Critiques

Rancid

Honor Is All We Know

  • Epitaph Records / Hellcat Records
  • 2014
  • 33 minutes
4,5

16318_400x400La dernière fois que la bande à Tim Armstrong a donné signe de vie, c’était en 2012 lors du lancement d’un single intitulé Fuck You, une ritournelle maladroitement adolescente pour des «dudes» de 50 ans passés.
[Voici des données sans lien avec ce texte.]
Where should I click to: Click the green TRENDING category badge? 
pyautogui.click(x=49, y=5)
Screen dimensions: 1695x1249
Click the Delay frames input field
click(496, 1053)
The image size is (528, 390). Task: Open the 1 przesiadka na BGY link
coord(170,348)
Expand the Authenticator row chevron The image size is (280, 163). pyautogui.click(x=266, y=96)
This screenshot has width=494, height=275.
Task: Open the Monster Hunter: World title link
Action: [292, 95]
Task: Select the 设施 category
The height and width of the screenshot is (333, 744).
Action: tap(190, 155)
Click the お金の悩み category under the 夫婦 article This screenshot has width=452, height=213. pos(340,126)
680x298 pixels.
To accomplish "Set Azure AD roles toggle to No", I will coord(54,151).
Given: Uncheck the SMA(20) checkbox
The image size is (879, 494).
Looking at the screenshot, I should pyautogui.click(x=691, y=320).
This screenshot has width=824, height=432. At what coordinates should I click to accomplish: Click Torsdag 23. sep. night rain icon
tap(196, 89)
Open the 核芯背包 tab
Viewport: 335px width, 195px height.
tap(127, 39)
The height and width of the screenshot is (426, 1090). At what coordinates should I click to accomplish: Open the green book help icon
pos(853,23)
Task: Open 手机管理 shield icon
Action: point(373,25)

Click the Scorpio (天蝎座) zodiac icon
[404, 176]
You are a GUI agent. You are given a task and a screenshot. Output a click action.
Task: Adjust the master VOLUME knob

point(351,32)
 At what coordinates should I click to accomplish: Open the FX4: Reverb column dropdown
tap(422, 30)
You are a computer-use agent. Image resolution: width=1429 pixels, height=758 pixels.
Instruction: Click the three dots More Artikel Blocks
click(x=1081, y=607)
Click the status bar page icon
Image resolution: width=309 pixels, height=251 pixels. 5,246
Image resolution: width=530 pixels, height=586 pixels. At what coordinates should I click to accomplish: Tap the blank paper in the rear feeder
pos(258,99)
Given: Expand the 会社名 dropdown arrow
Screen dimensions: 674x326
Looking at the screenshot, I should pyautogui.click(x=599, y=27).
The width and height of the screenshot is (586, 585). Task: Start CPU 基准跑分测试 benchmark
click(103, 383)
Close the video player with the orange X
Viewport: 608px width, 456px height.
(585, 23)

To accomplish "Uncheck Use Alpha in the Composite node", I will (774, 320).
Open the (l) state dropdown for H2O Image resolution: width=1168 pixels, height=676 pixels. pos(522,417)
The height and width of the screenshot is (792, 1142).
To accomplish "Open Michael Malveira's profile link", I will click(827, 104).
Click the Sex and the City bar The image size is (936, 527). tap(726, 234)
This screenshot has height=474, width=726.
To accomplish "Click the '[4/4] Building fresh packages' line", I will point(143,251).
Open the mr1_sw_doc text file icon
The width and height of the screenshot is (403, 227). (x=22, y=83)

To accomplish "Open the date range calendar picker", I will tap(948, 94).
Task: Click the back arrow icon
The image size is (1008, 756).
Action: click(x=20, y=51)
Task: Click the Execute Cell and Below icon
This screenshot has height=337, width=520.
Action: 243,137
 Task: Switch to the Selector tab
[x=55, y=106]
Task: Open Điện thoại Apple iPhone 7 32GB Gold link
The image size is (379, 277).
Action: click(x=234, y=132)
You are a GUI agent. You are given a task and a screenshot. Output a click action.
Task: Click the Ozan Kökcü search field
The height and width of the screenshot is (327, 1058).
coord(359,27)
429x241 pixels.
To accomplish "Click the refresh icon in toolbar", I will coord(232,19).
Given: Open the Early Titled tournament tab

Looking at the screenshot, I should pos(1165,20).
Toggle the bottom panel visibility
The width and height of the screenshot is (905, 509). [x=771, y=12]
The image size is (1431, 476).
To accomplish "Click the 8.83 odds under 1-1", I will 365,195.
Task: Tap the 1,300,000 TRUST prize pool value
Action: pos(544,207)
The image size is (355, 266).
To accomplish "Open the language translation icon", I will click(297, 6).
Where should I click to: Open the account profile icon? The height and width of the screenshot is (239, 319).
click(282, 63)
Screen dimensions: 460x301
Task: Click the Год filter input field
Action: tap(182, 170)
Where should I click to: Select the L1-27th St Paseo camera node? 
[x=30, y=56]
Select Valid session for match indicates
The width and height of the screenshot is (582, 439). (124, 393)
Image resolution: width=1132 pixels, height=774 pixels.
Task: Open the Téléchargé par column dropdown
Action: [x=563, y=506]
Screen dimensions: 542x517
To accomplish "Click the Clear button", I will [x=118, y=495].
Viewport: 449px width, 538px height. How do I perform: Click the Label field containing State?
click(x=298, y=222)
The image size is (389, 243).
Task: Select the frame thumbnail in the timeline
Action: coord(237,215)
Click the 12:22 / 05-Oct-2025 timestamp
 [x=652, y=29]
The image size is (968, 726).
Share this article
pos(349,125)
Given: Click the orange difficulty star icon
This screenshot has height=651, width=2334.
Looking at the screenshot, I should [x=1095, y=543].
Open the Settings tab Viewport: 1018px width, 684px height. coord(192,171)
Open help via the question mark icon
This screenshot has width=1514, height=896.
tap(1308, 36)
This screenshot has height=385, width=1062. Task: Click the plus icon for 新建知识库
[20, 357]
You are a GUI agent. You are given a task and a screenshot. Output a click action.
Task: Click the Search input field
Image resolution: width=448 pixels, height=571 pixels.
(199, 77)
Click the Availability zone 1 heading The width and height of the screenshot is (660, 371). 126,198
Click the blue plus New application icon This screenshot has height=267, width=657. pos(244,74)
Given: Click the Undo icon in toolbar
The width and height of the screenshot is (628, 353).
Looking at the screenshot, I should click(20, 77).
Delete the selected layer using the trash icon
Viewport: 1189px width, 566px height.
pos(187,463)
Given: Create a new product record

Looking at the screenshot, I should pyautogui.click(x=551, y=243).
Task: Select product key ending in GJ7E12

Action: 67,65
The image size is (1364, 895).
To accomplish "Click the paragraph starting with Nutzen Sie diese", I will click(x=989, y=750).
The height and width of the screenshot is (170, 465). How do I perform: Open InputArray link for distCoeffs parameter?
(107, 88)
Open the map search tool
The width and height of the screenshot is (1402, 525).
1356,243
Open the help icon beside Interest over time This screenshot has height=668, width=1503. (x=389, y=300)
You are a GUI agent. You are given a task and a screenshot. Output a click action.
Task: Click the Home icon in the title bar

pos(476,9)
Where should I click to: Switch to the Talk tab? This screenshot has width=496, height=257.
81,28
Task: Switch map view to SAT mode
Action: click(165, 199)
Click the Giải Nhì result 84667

Dieu merci, cette chanson très ordinaire a atterri sur une compil de l’étiquette Pirate Press Records et n’a pas fini par aboutir sur le premier album en six ans des punks millionnaires: Honor Is All We Know.

Cela dit, le disque regorge quand même de tubes faussement rebelles (paroles réelles: «Raise your fist against the power that exist») et de pièces qui nous expliquent sans aucun humour que Tim Armstrong, Lars Fredericksen et Matt Freeman se promènent encore dans les ruelles comme celle derrière le Café Chaos le vendredi soir, bière dans un sac de papier à la main. Oui, oui les boys…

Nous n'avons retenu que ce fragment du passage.